When I grew up, science fiction and action thrillers were always my favorite. Star Trek series of movies and follow-up films, such as 2001 (which has a sequel to 2010), Aliens (who had several sequelers) and Predator (who also had several sequelers) fascinated me, and they still do. Nowadays, Ive had the pleasure of watching the X-Men series and the Fast and Furious series of movies, so this current age of blockbuster movies, increasingly dependent on prequels, sequels and remakes (for a good article or two on this topic , Google percent of movies that follow-up) fascinates me because of the following question. That is, how can sequels, prequels and remakes continue to generate fairly new content that the audience continues to pay to see? I think the explanations are several, including advances in special effects (after all, how can Godzilla be revised so many times without improving special effects). However, Im starting to notice new content generators, especially relevant to prequels and sequels. Mostly, the two content generators have really taken my attention, time travel and alternative outlook points, which I would like to give some examples of.

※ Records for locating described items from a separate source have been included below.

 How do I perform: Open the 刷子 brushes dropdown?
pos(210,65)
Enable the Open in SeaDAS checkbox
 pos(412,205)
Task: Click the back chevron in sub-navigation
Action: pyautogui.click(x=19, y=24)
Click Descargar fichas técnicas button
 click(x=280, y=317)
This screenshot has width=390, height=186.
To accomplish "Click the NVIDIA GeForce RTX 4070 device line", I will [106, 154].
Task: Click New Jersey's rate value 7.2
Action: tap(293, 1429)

In terms of time travel, I will focus on two movie followers, Terminator: Genisys and X-Men: Future Past Days (warning: some spoils are included in this section). In the previous movie (only the trailer is currently available), the events in the previous movies in the Terminator series have changed the current timeline, so now a new future (ie plot content) has been created. In the X-Men movie, Wolverines awareness has changed earlier so that his former self has become aware of future events. When the movie concludes, his actions in the past have changed the future (sounds familiar) so that characters killed in earlier films (eg Jean Gray aka Phoenix and Cyclops) now live again! (after all timeline has been changed, now new content can be generated). If the resurrection of dead characters does not validate time travel as an excellent magic eraser (so that new content can be generated), I do not know what would!

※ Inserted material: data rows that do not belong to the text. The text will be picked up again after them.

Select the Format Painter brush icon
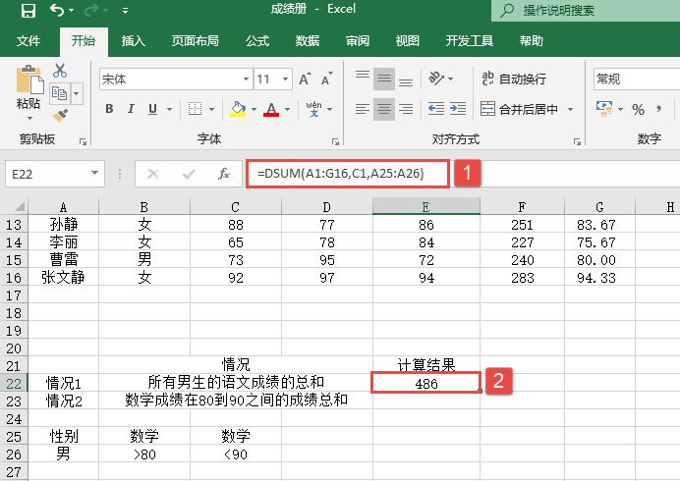 point(60,116)
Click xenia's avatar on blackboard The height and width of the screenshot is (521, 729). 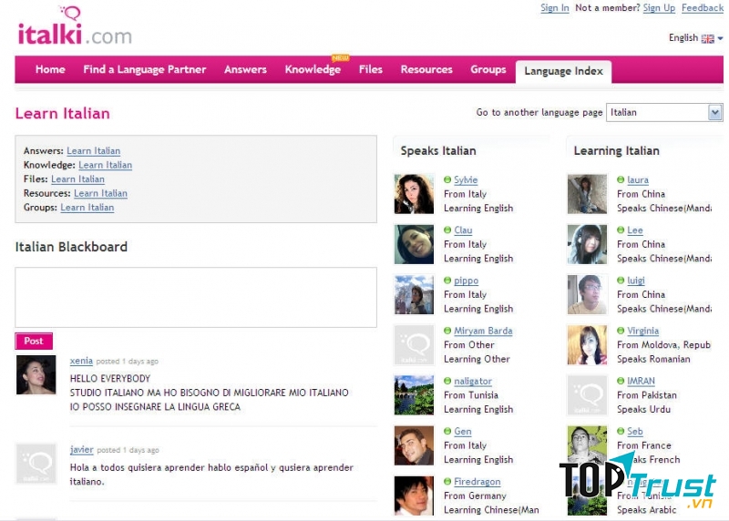(36, 374)
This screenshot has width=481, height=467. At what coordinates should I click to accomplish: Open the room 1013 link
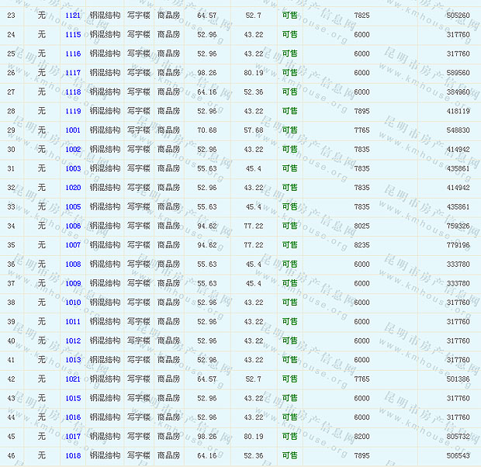click(x=73, y=360)
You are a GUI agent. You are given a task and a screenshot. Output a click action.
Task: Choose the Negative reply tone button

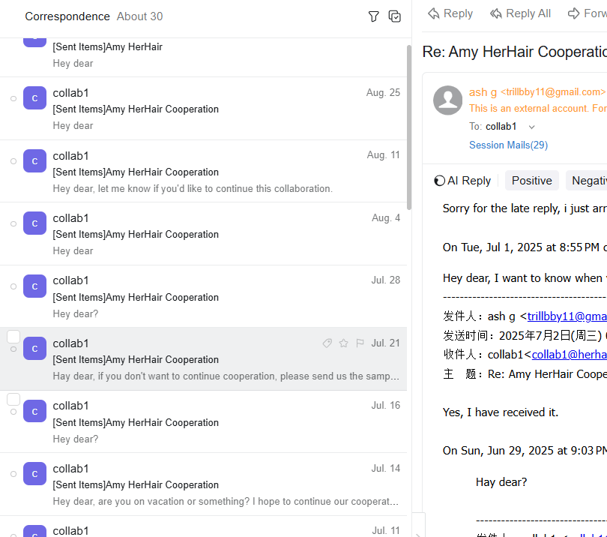coord(592,180)
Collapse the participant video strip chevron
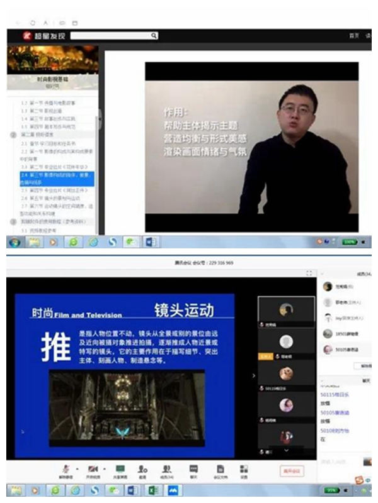378x503 pixels. tap(254, 375)

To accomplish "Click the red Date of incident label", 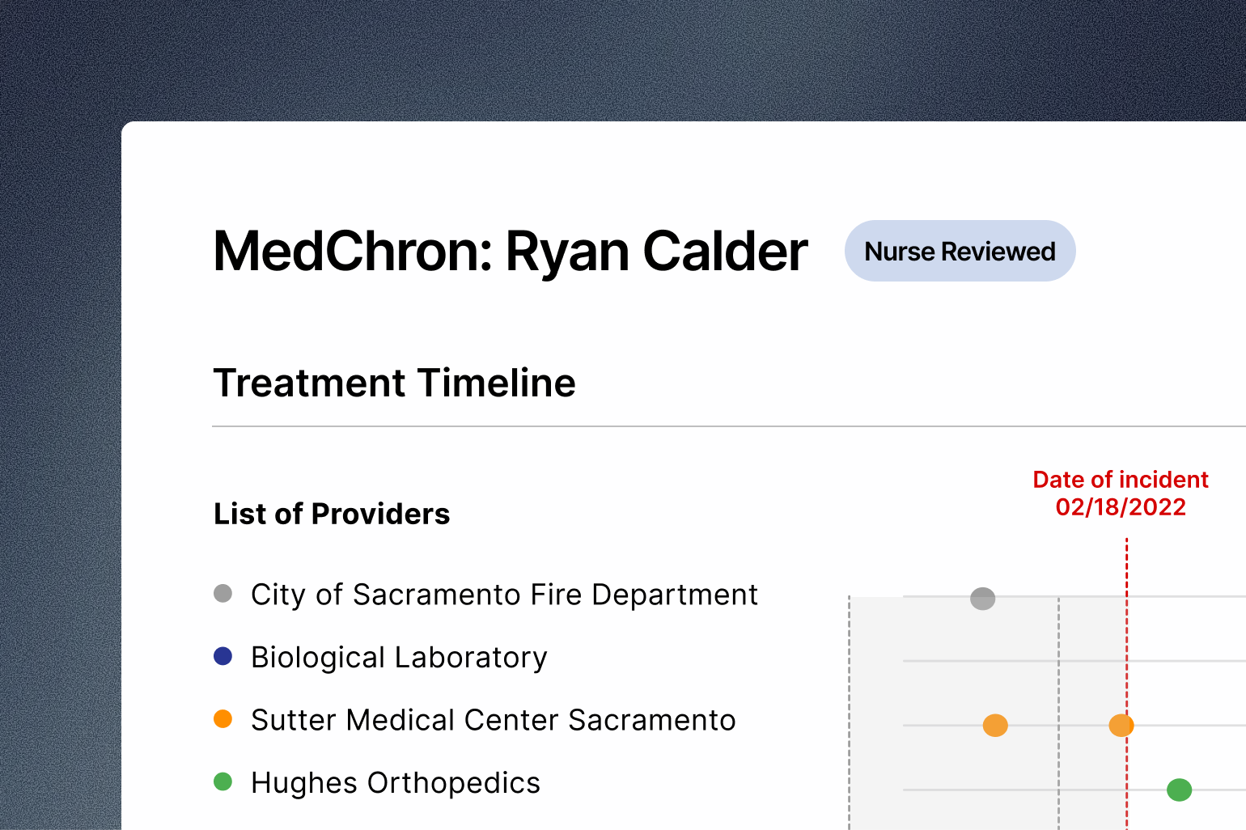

As for alternative viewpoints, look no further than the Fast and Furious series. After looking at Tokyo Drift, I was a little disappointed that He died, and at that time I only licked the events in this movie as a closed thread. This means that nothing else would grow from this node of history. Oh, how wrong I was, because at the end of Fast and Furious 6, an alternative point of view for the audience was revealed! His killer, whom we did not know in Tokyo Drift, was none other than Jason Statham, who drove the audiences expectation of an explosive thriller for the sequel Fast and Furious 7. In other words, the viewpoint is hidden from us in Tokyo Drift and was just revealed to us in Fast and Furious 6, gave the content of the sequel.
I do not think anyone can argue that creativity is highly rated in Hollywood anymore, because more of each years highest recording movies are now sequel or prequel than ever before. However, I know that all wells, no matter how productive, must stop drying in the end, and all we can do is try spelling this for as long as possible (or until we find new wells). In this case, time travel and alternative views may help Hollywood wells from getting too dry. In addition, I doubt that this will change at any time, from the point of view of investors (where is the funding for movies?), Well-known series of movies and their sequelers, represents a fairly safe return on investment with a much lower risk than an entirely original production . So next time you look at a sequel, especially one that is part of a successful series of movies, look at loose ends that have not tied up (for example, we did not know who killed Han in Tokyo Drift). Who knows? You may only notice that one of the bad guys in a movie like Captain America: Winter Soldier, such as Frank Grillos character, burned badly but did not actually kill!